Hal Jordan (Ryan Reynolds) is a supremely talented, but immature pilot chosen by a powerful alien ring to join an intergalactic peacekeeping unit called the Green Lantern Core. There is obviously more to it than that, such as the girl, Carol Ferris (Blake Lively, the human villain, Hector Hammond (Peter Sarsgaard) and the “you’ll never be good enough” mentor, Sinestro (Mark Strong), but the plot is made irrelevant very quickly.

The reliance on CGI is made evident from the get-go considering there isn’t a human face for almost ten minutes. Lantern might as well have been an animated film for all intents and purposes. The effects, while fun and enticing, don’t distract the audience away from the abysmal writing of the film.

There is a fine line between letting the audience interpret important details independently, and confusing the hell out of them. Lantern, whenever the characters need to discover something on their own, simply gives Jordan and others the powers or know-how to succeed with a complete disregard for explanations. The first, and most blatant, example is the power of the ring. Jordan is told from the dying Abin Sur (the previous owner of the ring) that he must recite the oath to access the powers of the ring. Obviously, Jordan has no idea what this means or what an alien oath could entail. Fear not, for the simple touching of the ring to the lantern gives him the knowledge necessary to complete this task. This sort of mind-boggling lack of innovation and creativity continues for the rest of the film – a college building emblazoned with “SCIENCE BUILDING” on the side, seriously?

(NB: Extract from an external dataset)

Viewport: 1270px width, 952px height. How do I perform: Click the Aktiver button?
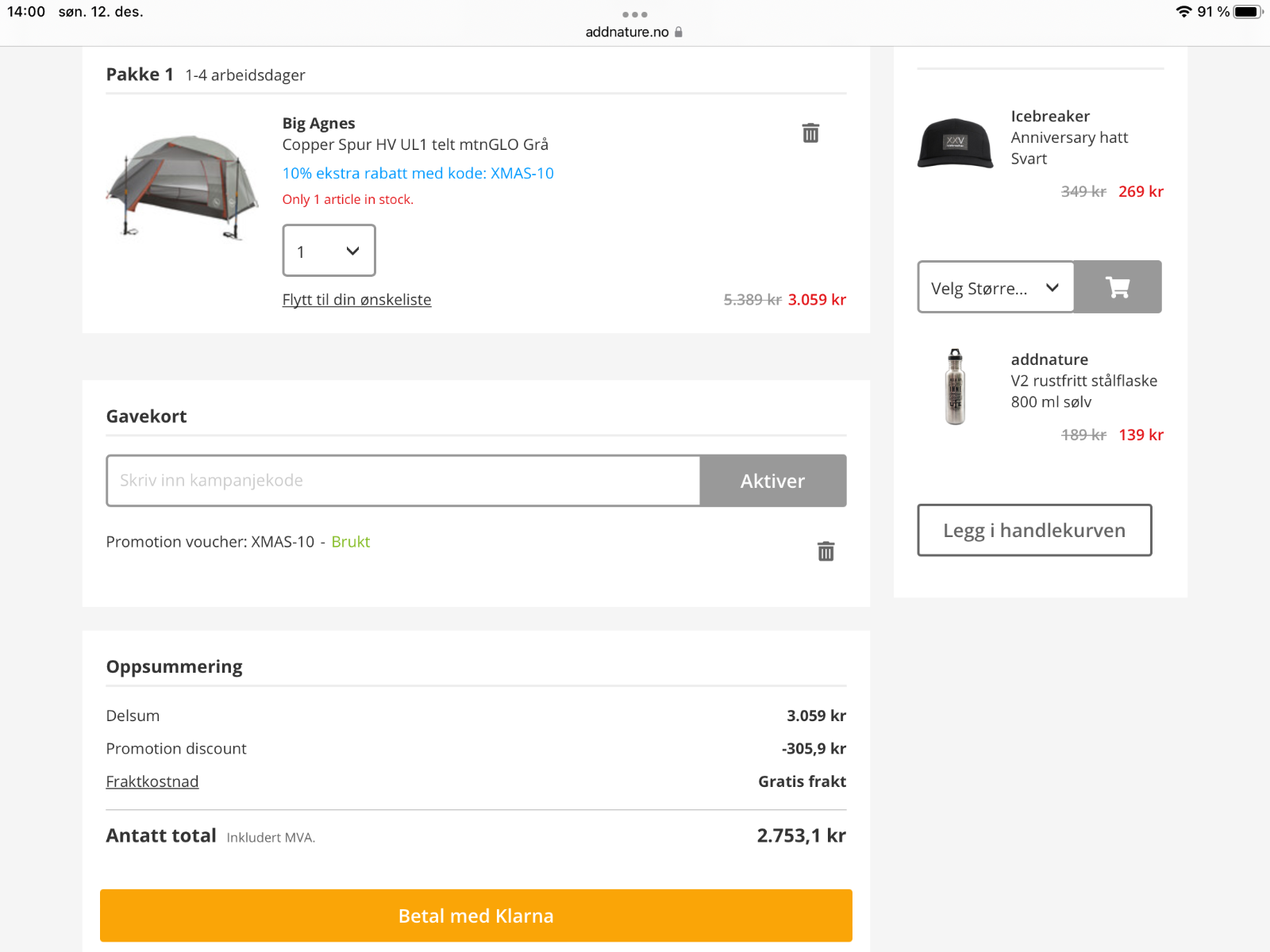coord(772,481)
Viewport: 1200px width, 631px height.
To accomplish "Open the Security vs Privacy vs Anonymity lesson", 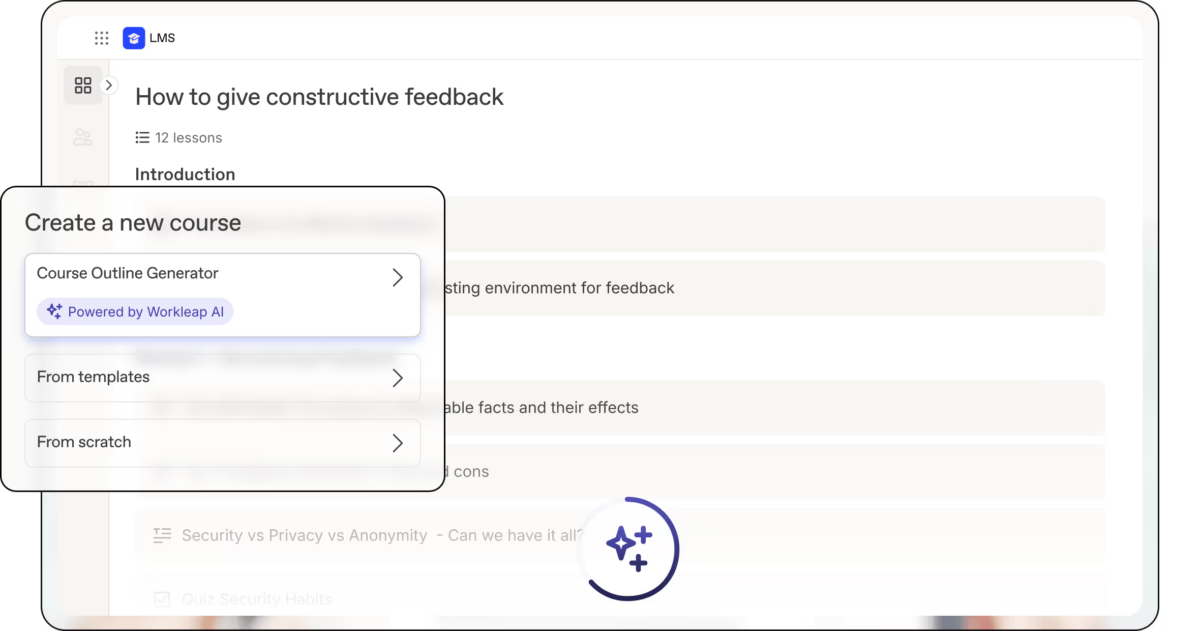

There are moments, especially during the flight scenes that I was reminded of Hot Shots, except Lt. Topper was a much better character. Lantern plays more as a parody of superhero movies trying to contend with the solid work of the Marvel movies. We even get a mention to the ridiculous idea that covering his cheekbones would protect Jordan’s identity from those he holds dear. The magical, spontaneous ability of the ring to give Jordan the history of the Core and his extremely high learning curve to use his “imagination” continue the farcical nature of the film.

Sometimes it is clear that filmmakers feel the audience is moronic and needs explanations to everything. It may get annoying, but it rarely gets in the way of enjoying a film. When the film deliberately avoids explaining key plot points, it begins to get insulting. I only knew of the Green Lantern character from Justice League cartoons and genuinely was intrigued by him. Green Lantern finds a way to quell this intrigue and absolutely destroy any chance of a worthy reboot in the next half-decade or so (much like the Bana Hulk ruined the Norton Hulk).

  1. Perhaps the worst superhero movie to hit the big screen since Catwoman, The Green Lantern proves that DC cannot adapt their superheroes into films (outside of Christopher Nolan’s Batman series). Nice review.

    • Thanks! It is kind of amazing how big the gap is between DC and Marvel films (excluding Nolan’s inputs).